I was vague in my post, and I may have been given incorrect information, but there was no misunderstanding.

It looks like you’re correct on the point that network step is no longer 20 hz, but you are incorrect about it being synchronized.

Here I’ve set up a script that fires a remote event every heartbeat. A client receives the event and outputs the time between the current receive and the previous receive.

You can clearly see that it does run at 60hz, but you can also clearly see that there are mistimed receives. This happens either because the server is stepping lua multiple times during one network step, or because the client isn’t processing the events at the correct intervals. Either way, this is a network data redundancy problem that needs to be solved.

You are mistaking the call of a remote event script signal with the network ingress step. Both the network ingress and egress step fire once per frame (where “frame” is as I defined it in my previous post). During the network ingress step, any remote calls that have been received and can be acted on at that time are dispatched with the OnServerEvent or OnClientEvent script signals. There may be multiple remote calls that meet these criteria on any given frame due to network unreliability/randomness.

But what do I mean by “can be acted on” ? Roblox implements a per-server-client connection reliability and orderedness protocols for remotes. On a conceptual level, this means that any remote calls you make are guaranteed to arrive at their destination (barring any termination of client-server connection due to a player leaving the game or what have you) and to be dispatched at their destination in the exact order in which they were called at their origin. On a more technical level, this requires the following implementations: acknowledgment messages to ensure reliability, headers appended to remote call packets encoding order (as well as the relevant remote instance), and buffering on the receiving end to cache remote calls prior to the ingress step and prior to any remote calls which were sent before them arriving.
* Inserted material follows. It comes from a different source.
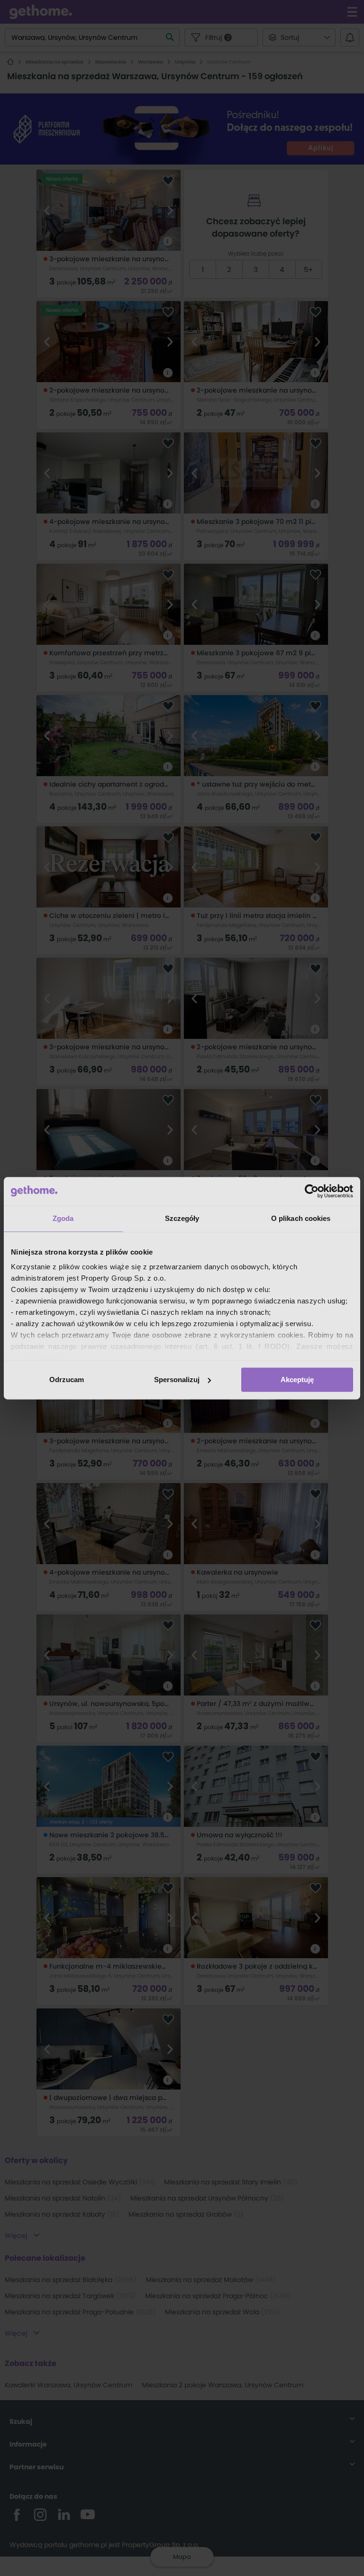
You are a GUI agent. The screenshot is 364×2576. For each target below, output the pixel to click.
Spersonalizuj (177, 1379)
Hence, by “can be acted on,” I mean that, given server/client A and server/client B and the sequence of calls from A to B denoted by call_AB1, …, call_ABn, then call_ABi can be acted on only if i is 1 or call_AB(i-1) has been dispatched.

Hence, because of the inherent unreliability/randomness of networking, put together with roblox’s remote protocols, you can imagine why you’re getting those receive intervals. The reliability and orderedness protocols create a real issue for developers who need to send network data at 60 Hz or somewhere near that rate. One packet may get lost and hold up those following it for an intolerable amount of time. And devs, depending on their use case, may be better off discarding such packets, especially if they need near 60 Hz state replication.

The Networked Stepped event would only be necessary if outgoing remote event calls were sent a rate below the framerate (where “frame” is as I defined it in my previous post). They are not sent below the framerate, and hence you do not have to worry about sending duplicate data nor sending data at an insufficient rate (60 Hz is solid).

The essential networking feature request is that roblox allows us to opt out of reliability and orderedness. These protocols being forced is the one and only outstanding issue I can think of with respect to roblox networking. Any others (like multiple OnClient/OnServerEvent invokations per frame) ought to be fixed by developer implementations on a per-use case basis.

I hope this is helpful for you and anyone else who comes across it. My only goal in coming back to this thread was to provide info for everyone who, when trying to learn the roblox networking particulars relevant to them, resorts to sifting through the dev forum where just about everybody else is in the dark because the official documentation is awful. That’s why I was so heavy with the details. I’m not trying to win a “who knows more” contest or anything, so please don’t take it that way.